[Collected data entries]
#####
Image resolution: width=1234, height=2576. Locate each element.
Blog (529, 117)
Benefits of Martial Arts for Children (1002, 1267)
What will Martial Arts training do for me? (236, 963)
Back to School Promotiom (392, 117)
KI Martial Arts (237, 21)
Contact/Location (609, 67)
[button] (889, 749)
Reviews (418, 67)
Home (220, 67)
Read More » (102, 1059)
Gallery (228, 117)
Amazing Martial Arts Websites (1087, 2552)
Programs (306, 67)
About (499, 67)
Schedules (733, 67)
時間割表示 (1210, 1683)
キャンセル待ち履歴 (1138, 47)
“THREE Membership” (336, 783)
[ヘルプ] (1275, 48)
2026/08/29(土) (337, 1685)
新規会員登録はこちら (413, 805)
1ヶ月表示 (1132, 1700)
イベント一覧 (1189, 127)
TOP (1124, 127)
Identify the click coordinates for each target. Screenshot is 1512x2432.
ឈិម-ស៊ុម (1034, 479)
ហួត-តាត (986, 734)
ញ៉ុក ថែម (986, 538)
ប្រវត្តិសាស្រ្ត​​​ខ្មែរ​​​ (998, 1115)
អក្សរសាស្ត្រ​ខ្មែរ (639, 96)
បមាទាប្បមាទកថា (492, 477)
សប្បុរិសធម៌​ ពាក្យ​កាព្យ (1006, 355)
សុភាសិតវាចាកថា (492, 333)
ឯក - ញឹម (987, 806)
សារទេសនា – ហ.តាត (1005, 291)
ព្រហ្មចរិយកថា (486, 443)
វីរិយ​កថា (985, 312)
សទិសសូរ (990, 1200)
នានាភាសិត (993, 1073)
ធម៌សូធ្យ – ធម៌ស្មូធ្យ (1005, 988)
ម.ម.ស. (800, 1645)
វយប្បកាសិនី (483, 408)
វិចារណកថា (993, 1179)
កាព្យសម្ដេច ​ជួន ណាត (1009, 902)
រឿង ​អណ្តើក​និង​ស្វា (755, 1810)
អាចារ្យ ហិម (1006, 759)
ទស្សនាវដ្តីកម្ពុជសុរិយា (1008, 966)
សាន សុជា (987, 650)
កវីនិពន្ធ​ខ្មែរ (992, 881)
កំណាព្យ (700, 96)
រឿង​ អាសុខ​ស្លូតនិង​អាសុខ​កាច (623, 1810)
#####
# Problem
Retype, exactly as shown, the lines from the one with "TOP (1124, 127)" through the end of the records.

# Task response
TOP (1124, 127)
Identify the click coordinates for each target. Screenshot is 1512x2432.
ឈិម-ស៊ុម (1034, 479)
ហួត-តាត (986, 734)
ញ៉ុក ថែម (986, 538)
ប្រវត្តិសាស្រ្ត​​​ខ្មែរ​​​ (998, 1115)
អក្សរសាស្ត្រ​ខ្មែរ (639, 96)
បមាទាប្បមាទកថា (492, 477)
សប្បុរិសធម៌​ ពាក្យ​កាព្យ (1006, 355)
សុភាសិតវាចាកថា (492, 333)
ឯក - ញឹម (987, 806)
សារទេសនា – ហ.តាត (1005, 291)
ព្រហ្មចរិយកថា (486, 443)
វីរិយ​កថា (985, 312)
សទិសសូរ (990, 1200)
នានាភាសិត (993, 1073)
ធម៌សូធ្យ – ធម៌ស្មូធ្យ (1005, 988)
ម.ម.ស. (800, 1645)
វយប្បកាសិនី (483, 408)
វិចារណកថា (993, 1179)
កាព្យសម្ដេច ​ជួន ណាត (1009, 902)
រឿង ​អណ្តើក​និង​ស្វា (755, 1810)
អាចារ្យ ហិម (1006, 759)
ទស្សនាវដ្តីកម្ពុជសុរិយា (1008, 966)
សាន សុជា (987, 650)
កវីនិពន្ធ​ខ្មែរ (992, 881)
កំណាព្យ (700, 96)
រឿង​ អាសុខ​ស្លូតនិង​អាសុខ​កាច (623, 1810)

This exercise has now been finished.